Exercise materials:

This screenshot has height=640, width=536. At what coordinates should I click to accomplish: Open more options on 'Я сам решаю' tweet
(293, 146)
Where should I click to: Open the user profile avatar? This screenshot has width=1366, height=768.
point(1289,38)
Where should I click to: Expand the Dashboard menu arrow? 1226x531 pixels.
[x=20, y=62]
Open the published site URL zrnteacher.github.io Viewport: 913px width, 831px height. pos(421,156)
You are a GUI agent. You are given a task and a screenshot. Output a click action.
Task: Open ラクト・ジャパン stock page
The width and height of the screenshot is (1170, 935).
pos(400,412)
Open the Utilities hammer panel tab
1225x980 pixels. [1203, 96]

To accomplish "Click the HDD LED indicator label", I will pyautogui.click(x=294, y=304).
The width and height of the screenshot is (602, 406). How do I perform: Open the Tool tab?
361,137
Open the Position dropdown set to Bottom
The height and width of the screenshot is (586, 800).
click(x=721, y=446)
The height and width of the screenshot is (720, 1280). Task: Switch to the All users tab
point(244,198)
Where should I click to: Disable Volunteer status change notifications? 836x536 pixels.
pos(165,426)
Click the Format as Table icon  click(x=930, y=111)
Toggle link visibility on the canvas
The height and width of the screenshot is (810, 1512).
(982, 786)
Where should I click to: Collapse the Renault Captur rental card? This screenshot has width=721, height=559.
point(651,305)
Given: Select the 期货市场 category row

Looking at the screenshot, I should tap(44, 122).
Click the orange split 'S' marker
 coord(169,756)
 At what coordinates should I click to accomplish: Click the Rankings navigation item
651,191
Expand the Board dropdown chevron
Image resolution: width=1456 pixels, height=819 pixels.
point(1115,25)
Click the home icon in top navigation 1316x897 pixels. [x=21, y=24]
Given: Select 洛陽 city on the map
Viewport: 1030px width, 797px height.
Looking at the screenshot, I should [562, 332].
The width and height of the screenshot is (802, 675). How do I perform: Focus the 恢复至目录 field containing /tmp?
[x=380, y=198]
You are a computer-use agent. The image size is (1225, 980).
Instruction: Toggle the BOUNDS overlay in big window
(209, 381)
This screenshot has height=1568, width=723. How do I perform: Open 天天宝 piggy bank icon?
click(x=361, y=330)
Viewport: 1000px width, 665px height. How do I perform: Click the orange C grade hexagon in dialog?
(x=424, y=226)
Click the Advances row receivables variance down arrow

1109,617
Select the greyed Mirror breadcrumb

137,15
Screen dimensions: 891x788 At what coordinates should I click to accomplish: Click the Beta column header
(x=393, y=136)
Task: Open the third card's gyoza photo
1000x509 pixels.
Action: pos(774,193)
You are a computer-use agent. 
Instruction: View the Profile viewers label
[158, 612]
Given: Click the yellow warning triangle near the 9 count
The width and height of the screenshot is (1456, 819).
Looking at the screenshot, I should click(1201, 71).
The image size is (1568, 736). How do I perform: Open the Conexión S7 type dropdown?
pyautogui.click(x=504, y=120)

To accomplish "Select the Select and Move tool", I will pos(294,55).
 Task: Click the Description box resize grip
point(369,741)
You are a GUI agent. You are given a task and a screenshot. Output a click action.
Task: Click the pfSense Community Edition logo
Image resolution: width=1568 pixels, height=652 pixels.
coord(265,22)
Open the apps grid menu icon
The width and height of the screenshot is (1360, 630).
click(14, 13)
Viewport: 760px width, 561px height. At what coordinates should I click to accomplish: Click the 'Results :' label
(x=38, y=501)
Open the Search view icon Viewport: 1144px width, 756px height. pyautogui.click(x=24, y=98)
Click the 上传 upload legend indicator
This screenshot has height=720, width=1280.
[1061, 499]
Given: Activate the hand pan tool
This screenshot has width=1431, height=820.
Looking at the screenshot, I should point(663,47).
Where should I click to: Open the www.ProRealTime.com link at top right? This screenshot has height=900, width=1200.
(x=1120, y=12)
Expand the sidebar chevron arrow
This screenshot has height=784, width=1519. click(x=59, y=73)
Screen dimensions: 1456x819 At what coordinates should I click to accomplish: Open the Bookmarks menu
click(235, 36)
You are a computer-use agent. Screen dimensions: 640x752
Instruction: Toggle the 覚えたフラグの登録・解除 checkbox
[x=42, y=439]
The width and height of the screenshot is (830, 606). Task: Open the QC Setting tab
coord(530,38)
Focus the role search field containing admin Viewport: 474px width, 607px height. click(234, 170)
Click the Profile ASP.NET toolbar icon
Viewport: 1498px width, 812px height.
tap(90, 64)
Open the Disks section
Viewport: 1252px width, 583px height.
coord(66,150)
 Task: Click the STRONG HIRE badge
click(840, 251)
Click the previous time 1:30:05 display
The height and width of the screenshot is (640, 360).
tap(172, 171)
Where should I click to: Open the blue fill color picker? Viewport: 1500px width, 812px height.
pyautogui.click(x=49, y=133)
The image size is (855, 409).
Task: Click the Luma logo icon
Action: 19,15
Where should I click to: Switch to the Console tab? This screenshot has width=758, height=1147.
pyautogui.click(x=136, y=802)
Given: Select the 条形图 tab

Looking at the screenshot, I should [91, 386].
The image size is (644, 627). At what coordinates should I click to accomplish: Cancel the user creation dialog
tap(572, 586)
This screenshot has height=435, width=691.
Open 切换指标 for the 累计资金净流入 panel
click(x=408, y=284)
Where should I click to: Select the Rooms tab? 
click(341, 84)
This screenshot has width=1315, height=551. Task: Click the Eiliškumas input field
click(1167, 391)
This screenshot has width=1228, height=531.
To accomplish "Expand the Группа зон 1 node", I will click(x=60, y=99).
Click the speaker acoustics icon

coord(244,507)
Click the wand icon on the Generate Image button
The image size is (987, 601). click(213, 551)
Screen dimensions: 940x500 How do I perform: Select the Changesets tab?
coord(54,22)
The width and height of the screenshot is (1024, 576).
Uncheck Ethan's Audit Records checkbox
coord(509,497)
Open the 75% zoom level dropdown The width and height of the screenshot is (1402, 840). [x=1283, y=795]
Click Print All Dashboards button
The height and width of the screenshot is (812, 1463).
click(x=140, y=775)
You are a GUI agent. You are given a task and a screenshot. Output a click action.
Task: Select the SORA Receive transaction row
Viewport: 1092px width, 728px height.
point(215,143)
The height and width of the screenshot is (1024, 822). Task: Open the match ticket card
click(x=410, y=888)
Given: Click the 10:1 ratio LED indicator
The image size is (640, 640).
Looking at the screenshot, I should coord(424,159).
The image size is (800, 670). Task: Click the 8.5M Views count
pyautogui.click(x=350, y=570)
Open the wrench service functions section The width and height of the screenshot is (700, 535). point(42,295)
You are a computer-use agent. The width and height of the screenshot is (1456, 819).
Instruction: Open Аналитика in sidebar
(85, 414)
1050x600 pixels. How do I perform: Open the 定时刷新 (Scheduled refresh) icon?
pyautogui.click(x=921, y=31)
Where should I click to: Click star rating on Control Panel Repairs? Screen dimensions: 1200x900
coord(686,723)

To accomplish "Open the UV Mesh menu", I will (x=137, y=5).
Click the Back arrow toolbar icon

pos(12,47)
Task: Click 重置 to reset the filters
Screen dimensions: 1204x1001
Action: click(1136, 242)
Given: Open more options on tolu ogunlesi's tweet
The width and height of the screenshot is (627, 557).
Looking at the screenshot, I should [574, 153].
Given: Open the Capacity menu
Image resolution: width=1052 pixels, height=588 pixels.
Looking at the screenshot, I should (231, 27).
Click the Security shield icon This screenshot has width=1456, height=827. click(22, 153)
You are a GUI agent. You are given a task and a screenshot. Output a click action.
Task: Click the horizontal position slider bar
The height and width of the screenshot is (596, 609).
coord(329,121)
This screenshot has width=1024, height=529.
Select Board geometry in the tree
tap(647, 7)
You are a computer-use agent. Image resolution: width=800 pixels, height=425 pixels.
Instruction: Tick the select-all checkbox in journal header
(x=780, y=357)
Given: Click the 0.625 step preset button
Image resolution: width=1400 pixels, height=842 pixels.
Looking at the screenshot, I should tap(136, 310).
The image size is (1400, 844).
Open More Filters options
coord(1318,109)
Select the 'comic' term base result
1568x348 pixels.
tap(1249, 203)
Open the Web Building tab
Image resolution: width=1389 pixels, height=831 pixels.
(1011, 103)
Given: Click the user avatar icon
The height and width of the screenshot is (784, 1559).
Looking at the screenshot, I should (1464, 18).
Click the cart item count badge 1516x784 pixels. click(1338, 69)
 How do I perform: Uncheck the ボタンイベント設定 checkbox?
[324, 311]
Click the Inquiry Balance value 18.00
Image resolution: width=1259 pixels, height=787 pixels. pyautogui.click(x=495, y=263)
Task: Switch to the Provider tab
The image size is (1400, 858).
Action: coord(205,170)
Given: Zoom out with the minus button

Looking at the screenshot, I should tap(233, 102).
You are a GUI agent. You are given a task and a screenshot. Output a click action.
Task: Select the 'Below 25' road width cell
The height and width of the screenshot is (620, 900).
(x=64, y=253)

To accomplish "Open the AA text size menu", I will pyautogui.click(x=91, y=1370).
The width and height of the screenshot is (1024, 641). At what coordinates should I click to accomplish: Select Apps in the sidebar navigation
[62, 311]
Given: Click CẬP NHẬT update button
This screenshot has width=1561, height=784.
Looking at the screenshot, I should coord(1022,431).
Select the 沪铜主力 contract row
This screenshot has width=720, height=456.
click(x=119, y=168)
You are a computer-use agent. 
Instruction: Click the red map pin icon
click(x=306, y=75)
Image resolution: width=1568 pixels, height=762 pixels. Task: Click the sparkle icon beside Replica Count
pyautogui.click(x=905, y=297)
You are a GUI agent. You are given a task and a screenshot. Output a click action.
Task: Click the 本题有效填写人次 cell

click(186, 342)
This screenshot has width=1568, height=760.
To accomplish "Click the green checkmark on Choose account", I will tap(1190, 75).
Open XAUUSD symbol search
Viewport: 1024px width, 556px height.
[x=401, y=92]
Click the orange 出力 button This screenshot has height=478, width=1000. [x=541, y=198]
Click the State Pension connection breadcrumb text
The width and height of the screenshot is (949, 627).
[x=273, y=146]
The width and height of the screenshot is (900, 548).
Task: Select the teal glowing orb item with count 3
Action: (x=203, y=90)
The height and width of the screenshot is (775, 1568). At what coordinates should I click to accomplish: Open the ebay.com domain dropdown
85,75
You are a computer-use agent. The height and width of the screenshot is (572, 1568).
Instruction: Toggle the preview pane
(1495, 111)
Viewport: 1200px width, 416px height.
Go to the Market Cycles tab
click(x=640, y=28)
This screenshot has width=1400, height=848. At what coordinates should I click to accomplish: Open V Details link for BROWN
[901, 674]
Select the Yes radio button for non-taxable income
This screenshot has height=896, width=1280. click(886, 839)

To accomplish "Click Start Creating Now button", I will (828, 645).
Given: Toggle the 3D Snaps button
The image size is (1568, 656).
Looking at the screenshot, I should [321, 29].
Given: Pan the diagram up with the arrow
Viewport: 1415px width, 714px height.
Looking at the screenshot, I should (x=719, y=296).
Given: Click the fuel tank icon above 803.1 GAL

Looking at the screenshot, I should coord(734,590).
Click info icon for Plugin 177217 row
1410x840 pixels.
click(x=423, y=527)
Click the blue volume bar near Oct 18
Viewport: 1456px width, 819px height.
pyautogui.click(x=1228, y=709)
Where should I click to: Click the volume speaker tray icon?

What is being asked: Put the lines of the records above, from the line with "Given: Activate the hand pan tool" up to and including the line with "Looking at the screenshot, I should [91, 386].", into a numbered list, leaving out any blank lines.

Solution for this problem:
1. Given: Activate the hand pan tool
2. This screenshot has width=1431, height=820.
3. Looking at the screenshot, I should point(663,47).
4. Where should I click to: Open the www.ProRealTime.com link at top right? This screenshot has height=900, width=1200.
5. (x=1120, y=12)
6. Expand the sidebar chevron arrow
7. This screenshot has height=784, width=1519. click(x=59, y=73)
8. Screen dimensions: 1456x819 At what coordinates should I click to accomplish: Open the Bookmarks menu
9. click(235, 36)
10. You are a computer-use agent. Screen dimensions: 640x752
11. Instruction: Toggle the 覚えたフラグの登録・解除 checkbox
12. [x=42, y=439]
13. The width and height of the screenshot is (830, 606). Task: Open the QC Setting tab
14. coord(530,38)
15. Focus the role search field containing admin Viewport: 474px width, 607px height. click(234, 170)
16. Click the Profile ASP.NET toolbar icon
17. Viewport: 1498px width, 812px height.
18. tap(90, 64)
19. Open the Disks section
20. Viewport: 1252px width, 583px height.
21. coord(66,150)
22.  Task: Click the STRONG HIRE badge
23. click(840, 251)
24. Click the previous time 1:30:05 display
25. The height and width of the screenshot is (640, 360).
26. tap(172, 171)
27. Where should I click to: Open the blue fill color picker? Viewport: 1500px width, 812px height.
28. pyautogui.click(x=49, y=133)
29. The image size is (855, 409).
30. Task: Click the Luma logo icon
31. Action: 19,15
32. Where should I click to: Switch to the Console tab? This screenshot has width=758, height=1147.
33. pyautogui.click(x=136, y=802)
34. Given: Select the 条形图 tab
35. Looking at the screenshot, I should [91, 386].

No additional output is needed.